The Victorian woman's wardrobe was divided into a dizzying array of categories. Morning, visiting, walking, evening, traveling, shopping, and mourning are just some of the activities and circumstances that demanded a dedicated ensemble. Understanding the difference between a dress for morning and a dress for traveling was valuable knowledge that helped a woman maintain her social standing and good reputation. For those women who needed help unraveling the specifics of dress and social etiquette, guidebooks such as The Ladies' Book of Etiquette, and Manual of Politeness (1872) and Etiquette: What To Do, and How To Do It (1885) offered detailed tips on polite manners and proper dress. Generally speaking, most 19th century etiquette manuals urge women to avoid excessively showy dress, and to ensure that accessories, fabric, hairstyle and other details are harmonious and suitable for the occasion. Though etiquette manuals offer startlingly detailed guidelines regarding most aspects of dress, they barely mention footwear. This is also true of the leading 19th century fashion magazines Godey's and Harper's Bazaar; these publications mentioned footwear, but relatively infrequently.

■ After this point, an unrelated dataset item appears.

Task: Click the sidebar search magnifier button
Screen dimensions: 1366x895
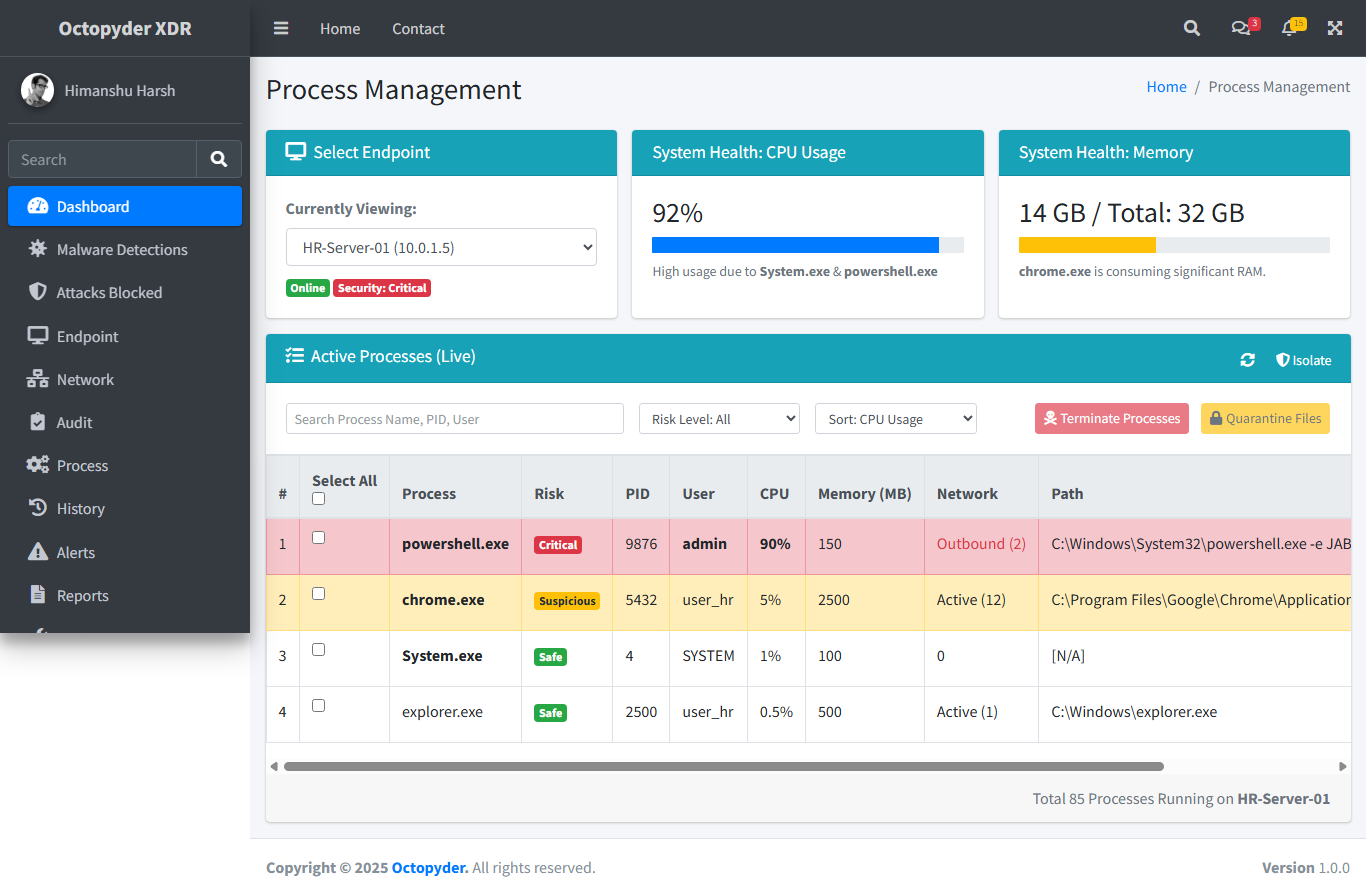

Because adult women usually wore their dresses to the floor, footwear was rendered nearly invisible. In the morning, a woman probably wore flat, decorative indoor or boudoir slippers, like this 1870-75 soft leather slipper. In the afternoon, a woman might change into shoes with a low heel, switching back to satin or kid slippers if she had an evening engagement. Boots were generally worn for outdoor pursuits, like walking, visiting, shopping and going for carriage rides. Boots were essential with the slightly shorter walking ensembles, because showing one's ankle was considered somewhat risque. Of course, a supple leather boot accentuated the curve of the ankle, but at least the ankle itself was out of sight.

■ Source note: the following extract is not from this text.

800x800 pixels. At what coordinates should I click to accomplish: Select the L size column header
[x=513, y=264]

Buttoned ankle boots predominated in the 1870s. In 1871, a Harper's Bazaar writer noted that street boots were "for the most part buttoned."1 Like the boots pictured above, the buttons were usually offset from center front. Though a small hand was considered the mark of a refined lady, few, if any, women had hands small enough to fasten the buttons used on women's boots. Because button boots were the dominant style, button hooks became a necessary, and sometimes decorative, accessory. This early 20th century button hook was designed by Louis Comfort Tiffany. The round hook was threaded through the buttonhole, and then used to pull the button through the hole.
Accented with gilded leather, these well-preserved boots were probably made to match or coordinate with a specific ensemble. The curved Louis heel echoes the shaped opening at the top of the boot, and the scalloped edge of the buttonholes. Like the woman in this early 1870s boot advertisement, the wearer of these black and gold boots was probably tempted to raise her skirts and show-off her stylish footwear.
1 "Notes on Fashion." Harper's Bazaar. 16 Sept. 1871: 581.